*** Opening Source information ***
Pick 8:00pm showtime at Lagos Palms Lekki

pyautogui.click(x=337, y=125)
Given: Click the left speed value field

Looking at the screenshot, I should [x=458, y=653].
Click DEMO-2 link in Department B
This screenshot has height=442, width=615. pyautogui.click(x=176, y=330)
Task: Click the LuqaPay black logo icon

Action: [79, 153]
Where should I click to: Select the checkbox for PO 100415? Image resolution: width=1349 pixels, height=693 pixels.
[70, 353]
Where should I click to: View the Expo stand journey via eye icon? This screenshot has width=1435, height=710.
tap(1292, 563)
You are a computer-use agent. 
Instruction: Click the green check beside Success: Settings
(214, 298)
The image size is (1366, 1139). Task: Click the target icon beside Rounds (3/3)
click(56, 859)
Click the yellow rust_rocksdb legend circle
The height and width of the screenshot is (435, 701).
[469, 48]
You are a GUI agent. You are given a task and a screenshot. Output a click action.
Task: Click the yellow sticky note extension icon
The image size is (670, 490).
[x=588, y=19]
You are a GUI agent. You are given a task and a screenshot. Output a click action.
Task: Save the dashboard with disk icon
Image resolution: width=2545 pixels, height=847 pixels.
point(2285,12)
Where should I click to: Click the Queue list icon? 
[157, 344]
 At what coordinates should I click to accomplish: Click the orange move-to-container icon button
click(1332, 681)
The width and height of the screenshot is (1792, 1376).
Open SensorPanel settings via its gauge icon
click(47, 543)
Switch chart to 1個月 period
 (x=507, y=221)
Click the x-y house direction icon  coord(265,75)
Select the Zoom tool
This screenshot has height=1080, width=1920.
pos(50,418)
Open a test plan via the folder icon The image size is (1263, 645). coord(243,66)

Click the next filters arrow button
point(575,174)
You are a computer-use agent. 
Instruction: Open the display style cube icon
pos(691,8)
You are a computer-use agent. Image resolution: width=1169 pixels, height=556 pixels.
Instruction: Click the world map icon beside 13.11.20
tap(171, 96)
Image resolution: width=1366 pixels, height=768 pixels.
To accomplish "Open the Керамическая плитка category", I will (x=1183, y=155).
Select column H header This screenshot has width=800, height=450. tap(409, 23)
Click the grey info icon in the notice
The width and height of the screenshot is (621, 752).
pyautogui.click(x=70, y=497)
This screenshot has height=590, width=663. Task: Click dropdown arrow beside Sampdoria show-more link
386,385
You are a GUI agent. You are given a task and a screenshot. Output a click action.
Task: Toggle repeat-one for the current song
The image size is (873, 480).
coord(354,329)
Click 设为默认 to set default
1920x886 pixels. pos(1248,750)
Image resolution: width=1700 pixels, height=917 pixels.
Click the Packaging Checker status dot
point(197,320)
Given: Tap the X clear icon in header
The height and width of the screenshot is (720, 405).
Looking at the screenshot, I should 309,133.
*** Closing Source information ***
Problem statement: Reproduce the lines of the entries above from the one with "You are a computer-use agent. Image" to the one with "Image resolution: width=1366", both included, exactly and without any other line.

Solution to the problem:
You are a computer-use agent. Image resolution: width=1169 pixels, height=556 pixels.
Instruction: Click the world map icon beside 13.11.20
tap(171, 96)
Image resolution: width=1366 pixels, height=768 pixels.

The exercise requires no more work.